Credible actors want to avoid stereotyping, so it should come as no surprise that
cuddly Robin Williams would play a man so slimy that his handshake
would immediately compel you to rush to the restroom to wash up. The
actor, famous for his goofy “Mork from Ork” and tearjerking Dead Poet's Society/What Dreams May Come/Patch Adams persona, immerses himself in an obsessive stalker role in One Hour Photo.
Although Williams' acting transmutation may well be calculated, given his previous two films (Death to Smoochy and Insomnia) very deliberately show a darker nature, his transformation into creepy Sy Parrish has far more staying power than his Oscar™-winning Good Will Hunting role. Should Williams fail to gain a nomination this time around, it will be more due to the independent nature of One Hour Photo than to his remarkably intense portrayal—a portrait so real that it doesn't feel like he's acting. Director Mark Romanek wisely revolves the movie around his star, and Williams delivers the best performance of his career. If this role had come earlier in Williams' career, he might have developed long list of creepy psycho acting gigs over the years.
Middle-aged bachelor Sy has worked as SavMart's photo developer for over twenty years. Despite the minimum wage nature of his job, he takes pride in his work and meticulously tends to detail. Tweaking the photo lab equipment towards perfection, at one point he battles the service technician over a miniscule +3 blue tint. He also humorously points out the quirks of his customers—from the lady who takes pictures only of her cats to the new father with an overload of baby pictures to the uneasy young man with the soft porn shots. Sy knows a great deal about SavMart shoppers, just as poet Edgar Lee Masters' small town laundress knew all the dirty secrets of Spoon River at the turn of the previous century.
Sy takes a strange interest in the Yorkin family. He adopts them as his ideal happy family and plunges headlong into all-too-real daydreams that he is Uncle Sy to their nine year old son Jake (Dylan Smith). He sees the mother Nina (Connie Nielsen) regularly at the store as she drops off the family photos, but Sy goes far beyond “normal” fantasies about unrequited relationships—and it doesn't appear these are sexual in nature. Ever since the Yorkins first started developing their family photos at SavMart, Sy has saved a duplicate print for himself, passing them off as his relatives when asked by the family restaurant waitress and pasting them into a huge collage on the large wall in his otherwise barren apartment.

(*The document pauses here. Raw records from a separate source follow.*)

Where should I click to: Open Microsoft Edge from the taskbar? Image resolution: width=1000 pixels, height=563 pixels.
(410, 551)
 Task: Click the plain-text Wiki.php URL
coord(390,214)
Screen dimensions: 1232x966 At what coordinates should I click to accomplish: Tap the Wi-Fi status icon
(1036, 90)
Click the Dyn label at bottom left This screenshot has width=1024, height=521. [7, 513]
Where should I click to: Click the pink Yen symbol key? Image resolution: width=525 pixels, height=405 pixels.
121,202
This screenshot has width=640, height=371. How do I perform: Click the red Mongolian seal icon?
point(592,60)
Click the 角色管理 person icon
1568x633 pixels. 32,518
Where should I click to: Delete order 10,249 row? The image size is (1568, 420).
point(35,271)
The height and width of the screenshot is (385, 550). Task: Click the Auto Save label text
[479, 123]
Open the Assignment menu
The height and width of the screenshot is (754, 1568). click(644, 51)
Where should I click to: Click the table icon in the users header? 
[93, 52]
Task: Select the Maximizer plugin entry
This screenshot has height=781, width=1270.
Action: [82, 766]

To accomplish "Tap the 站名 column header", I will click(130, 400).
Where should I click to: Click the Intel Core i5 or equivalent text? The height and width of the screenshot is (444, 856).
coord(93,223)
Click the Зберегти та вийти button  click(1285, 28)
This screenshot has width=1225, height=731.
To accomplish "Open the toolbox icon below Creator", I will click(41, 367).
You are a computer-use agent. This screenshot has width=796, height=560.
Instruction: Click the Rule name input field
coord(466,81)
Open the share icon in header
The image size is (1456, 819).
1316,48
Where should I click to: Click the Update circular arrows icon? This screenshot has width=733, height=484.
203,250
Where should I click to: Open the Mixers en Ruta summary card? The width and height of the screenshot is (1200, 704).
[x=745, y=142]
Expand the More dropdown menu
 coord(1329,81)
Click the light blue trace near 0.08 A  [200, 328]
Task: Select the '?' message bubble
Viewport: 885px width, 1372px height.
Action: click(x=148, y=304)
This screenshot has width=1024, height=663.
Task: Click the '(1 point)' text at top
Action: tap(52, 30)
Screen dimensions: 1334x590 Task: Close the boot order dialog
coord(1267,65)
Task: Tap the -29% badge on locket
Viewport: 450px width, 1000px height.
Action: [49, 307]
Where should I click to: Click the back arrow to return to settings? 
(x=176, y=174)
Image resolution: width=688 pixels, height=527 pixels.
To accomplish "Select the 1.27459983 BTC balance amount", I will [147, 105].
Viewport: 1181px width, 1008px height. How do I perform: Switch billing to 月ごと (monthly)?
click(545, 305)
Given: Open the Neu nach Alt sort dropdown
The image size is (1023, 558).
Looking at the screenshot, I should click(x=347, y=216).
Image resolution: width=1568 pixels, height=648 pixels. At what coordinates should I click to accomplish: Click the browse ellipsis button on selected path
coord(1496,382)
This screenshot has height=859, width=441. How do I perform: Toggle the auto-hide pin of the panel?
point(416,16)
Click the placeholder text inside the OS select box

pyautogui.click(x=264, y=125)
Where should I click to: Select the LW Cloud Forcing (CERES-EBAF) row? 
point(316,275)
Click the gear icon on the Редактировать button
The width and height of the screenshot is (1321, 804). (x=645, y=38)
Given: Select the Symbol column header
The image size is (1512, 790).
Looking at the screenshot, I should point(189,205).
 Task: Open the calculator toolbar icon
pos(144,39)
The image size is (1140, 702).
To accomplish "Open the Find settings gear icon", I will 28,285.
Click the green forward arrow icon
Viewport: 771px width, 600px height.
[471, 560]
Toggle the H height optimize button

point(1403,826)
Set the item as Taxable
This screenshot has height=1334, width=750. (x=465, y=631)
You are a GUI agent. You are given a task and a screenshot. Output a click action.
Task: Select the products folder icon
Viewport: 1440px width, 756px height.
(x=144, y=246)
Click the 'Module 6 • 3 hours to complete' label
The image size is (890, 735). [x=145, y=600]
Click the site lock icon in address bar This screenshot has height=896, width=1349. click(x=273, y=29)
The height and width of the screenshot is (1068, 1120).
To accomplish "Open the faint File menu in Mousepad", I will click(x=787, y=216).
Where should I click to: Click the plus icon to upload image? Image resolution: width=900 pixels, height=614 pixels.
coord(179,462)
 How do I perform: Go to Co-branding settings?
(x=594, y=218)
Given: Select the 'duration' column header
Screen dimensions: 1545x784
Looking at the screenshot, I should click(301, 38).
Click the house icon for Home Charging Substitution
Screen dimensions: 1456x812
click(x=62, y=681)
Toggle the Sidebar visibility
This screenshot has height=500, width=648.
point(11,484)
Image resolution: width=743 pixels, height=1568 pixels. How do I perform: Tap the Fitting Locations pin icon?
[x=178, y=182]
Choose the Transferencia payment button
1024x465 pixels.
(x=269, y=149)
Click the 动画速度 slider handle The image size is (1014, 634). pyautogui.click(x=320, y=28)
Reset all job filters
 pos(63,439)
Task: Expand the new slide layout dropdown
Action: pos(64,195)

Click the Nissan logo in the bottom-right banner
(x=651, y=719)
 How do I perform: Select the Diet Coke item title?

These photos give him comfort that all is right with his lonely world. The only other significant items in his apartment emphasize his routine existence—the small television set and the hamster that spends its day running around its exercise wheel and eating.
All is relatively fine in Sy's well-ordered universe until it inevitably unravels. After all, how long can Sy's job with high school co-workers last in a digital camera world? When Sy's job is yanked and when Sy discovers that the Yorkin family is not as perfect as he thought, his repressed feelings begin to implode. This is when One Hour Photo takes off, building a great deal of suspense with some expert editing, juxtaposition, and pacing. Unfortunately, the denouement parallels a contestant on Let's Make a Deal, filled with anticipation over winning a new car or Bahamas vacation, only to pick the door to the booby prize.
Despite the weakness of the pedestrian storyline, the film rewards the audience with Williams' nuanced creepy transmutation and some well integrated set designs. The whiteness of SavMart brings Kubrickian nihilistic shadings without the more global themes, but still matches Sy's personality. Similarly, his plain clothing very much matches his bland existence, and his uncluttered apartment greatly contrasts with the colorful red, blue, and green hues of the Yorkin home and messiness of Jake's toy infested room that all remind Sy of the idealized vision he's painted of the family through their snapshots.
This 95-minute film won't haunt you with intellectual ideas, but Robin Williams' character study single-handedly makes One Hour Photo memorable. If you've retched at Williams' goody two-shoes saccharine roles or been bitterly disappointed with his previous experiments to tour the dark side, this film shows that he can slither into the blacks and grays of the psyche while retaining the audience.